--- INFORMATION SHOWN Enclosed Below ---
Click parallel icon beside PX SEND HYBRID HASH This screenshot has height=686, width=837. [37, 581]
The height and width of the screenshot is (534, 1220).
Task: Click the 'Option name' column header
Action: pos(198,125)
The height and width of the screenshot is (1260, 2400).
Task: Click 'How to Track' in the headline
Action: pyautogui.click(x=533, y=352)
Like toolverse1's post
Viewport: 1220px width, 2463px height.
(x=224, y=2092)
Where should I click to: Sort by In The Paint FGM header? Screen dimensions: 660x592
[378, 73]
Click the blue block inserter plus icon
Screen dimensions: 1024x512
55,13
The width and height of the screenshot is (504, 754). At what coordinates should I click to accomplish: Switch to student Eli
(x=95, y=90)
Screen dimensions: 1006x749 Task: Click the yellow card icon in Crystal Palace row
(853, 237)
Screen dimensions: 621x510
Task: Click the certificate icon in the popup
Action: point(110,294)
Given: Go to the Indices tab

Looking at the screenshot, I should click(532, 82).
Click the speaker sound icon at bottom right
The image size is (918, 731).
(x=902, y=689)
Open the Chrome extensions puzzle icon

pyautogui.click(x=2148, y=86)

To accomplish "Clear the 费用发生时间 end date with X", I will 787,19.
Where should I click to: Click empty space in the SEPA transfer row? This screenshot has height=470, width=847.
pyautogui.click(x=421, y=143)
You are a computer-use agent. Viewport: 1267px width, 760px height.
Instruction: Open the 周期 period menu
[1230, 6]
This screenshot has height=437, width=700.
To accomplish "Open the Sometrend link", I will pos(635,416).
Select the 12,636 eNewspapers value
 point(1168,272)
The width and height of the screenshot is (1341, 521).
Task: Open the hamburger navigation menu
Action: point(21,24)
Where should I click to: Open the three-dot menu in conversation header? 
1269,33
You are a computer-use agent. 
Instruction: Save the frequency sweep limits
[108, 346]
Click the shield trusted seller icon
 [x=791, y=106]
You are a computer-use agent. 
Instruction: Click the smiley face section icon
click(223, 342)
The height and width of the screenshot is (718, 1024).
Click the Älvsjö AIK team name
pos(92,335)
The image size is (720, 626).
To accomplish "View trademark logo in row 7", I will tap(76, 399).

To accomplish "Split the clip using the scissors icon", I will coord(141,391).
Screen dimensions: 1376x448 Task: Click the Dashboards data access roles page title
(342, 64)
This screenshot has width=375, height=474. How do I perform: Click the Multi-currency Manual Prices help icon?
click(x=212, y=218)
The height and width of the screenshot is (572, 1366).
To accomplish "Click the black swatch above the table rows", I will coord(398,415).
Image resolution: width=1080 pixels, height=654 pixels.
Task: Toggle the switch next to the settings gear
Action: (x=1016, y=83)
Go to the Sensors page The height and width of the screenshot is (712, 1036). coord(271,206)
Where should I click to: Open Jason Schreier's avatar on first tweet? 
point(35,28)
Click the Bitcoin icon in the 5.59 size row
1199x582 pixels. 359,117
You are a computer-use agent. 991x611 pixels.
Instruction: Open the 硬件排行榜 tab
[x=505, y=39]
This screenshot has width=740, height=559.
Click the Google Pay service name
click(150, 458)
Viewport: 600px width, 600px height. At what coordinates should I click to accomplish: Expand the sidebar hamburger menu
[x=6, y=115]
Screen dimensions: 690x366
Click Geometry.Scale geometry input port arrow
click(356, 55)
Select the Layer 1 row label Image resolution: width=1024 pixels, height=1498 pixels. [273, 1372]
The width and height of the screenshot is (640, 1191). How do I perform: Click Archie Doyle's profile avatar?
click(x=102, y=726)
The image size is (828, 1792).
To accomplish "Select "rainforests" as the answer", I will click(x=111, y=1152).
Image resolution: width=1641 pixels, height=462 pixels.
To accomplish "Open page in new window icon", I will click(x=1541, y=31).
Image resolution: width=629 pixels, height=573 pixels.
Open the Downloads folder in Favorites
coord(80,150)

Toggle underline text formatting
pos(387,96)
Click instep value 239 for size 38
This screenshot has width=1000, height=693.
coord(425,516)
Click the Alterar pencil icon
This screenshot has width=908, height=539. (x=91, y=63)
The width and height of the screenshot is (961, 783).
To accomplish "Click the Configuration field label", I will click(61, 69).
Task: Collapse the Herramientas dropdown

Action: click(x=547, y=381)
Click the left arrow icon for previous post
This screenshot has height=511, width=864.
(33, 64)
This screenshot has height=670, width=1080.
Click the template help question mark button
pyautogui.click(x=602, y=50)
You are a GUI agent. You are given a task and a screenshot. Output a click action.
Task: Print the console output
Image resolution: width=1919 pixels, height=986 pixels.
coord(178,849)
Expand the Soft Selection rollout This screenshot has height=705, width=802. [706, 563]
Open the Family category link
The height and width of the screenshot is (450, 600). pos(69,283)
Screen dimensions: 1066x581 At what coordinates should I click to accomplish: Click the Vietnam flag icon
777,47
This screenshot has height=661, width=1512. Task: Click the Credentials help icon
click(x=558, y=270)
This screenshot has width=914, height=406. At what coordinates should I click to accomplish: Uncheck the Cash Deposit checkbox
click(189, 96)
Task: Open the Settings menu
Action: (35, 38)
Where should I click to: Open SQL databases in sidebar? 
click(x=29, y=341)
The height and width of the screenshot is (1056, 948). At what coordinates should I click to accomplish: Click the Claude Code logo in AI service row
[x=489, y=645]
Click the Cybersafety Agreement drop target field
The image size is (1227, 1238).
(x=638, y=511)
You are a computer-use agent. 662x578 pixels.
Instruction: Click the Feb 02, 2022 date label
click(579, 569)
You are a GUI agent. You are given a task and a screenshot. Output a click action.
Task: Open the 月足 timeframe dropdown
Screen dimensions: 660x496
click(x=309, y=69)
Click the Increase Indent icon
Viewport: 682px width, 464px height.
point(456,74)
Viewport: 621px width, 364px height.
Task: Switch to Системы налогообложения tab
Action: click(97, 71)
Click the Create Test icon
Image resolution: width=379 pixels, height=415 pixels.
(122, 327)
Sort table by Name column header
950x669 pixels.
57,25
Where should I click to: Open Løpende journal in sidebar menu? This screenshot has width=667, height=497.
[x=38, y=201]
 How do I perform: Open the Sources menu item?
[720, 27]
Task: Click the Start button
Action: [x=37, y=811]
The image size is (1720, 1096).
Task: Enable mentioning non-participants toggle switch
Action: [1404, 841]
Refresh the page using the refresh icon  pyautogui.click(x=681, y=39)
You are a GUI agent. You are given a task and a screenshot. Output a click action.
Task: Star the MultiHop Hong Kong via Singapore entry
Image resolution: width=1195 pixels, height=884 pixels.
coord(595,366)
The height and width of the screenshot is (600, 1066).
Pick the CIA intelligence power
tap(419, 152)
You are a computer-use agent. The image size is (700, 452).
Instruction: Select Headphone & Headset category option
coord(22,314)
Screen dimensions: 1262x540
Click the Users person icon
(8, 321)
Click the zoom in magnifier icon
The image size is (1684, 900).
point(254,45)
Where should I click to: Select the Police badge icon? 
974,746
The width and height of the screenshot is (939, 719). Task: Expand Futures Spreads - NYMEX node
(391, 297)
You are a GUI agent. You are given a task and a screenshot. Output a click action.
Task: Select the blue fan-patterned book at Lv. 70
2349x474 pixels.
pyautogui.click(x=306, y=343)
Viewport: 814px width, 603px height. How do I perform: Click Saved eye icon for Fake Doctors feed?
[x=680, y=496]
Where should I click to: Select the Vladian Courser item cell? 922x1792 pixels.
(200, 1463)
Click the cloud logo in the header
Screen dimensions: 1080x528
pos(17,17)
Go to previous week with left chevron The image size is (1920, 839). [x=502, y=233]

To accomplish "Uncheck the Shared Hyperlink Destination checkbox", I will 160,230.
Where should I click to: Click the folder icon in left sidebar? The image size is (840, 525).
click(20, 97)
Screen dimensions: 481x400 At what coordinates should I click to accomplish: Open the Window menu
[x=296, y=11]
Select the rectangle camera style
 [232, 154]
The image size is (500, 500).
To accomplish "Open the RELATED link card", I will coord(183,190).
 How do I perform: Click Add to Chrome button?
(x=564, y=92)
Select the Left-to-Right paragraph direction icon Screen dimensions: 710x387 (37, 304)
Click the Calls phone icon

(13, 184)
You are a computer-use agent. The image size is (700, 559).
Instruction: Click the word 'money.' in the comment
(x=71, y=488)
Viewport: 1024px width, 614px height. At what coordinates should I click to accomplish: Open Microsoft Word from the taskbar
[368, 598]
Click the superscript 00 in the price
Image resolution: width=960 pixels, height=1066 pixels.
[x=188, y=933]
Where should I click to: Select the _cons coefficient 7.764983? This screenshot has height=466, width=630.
--- End of Enclosed INFORMATION SHOWN ---
Find and copy every line in the entries above where the string "computer" occurs.

*OUTPUT BELOW*:
You are a computer-use agent. Viewport: 1267px width, 760px height.
You are a computer-use agent. 
You are a computer-use agent. 
You are a computer-use agent. 991x611 pixels.
You are a computer-use agent. 662x578 pixels.
You are a computer-use agent. The image size is (700, 452).
You are a computer-use agent. The image size is (700, 559).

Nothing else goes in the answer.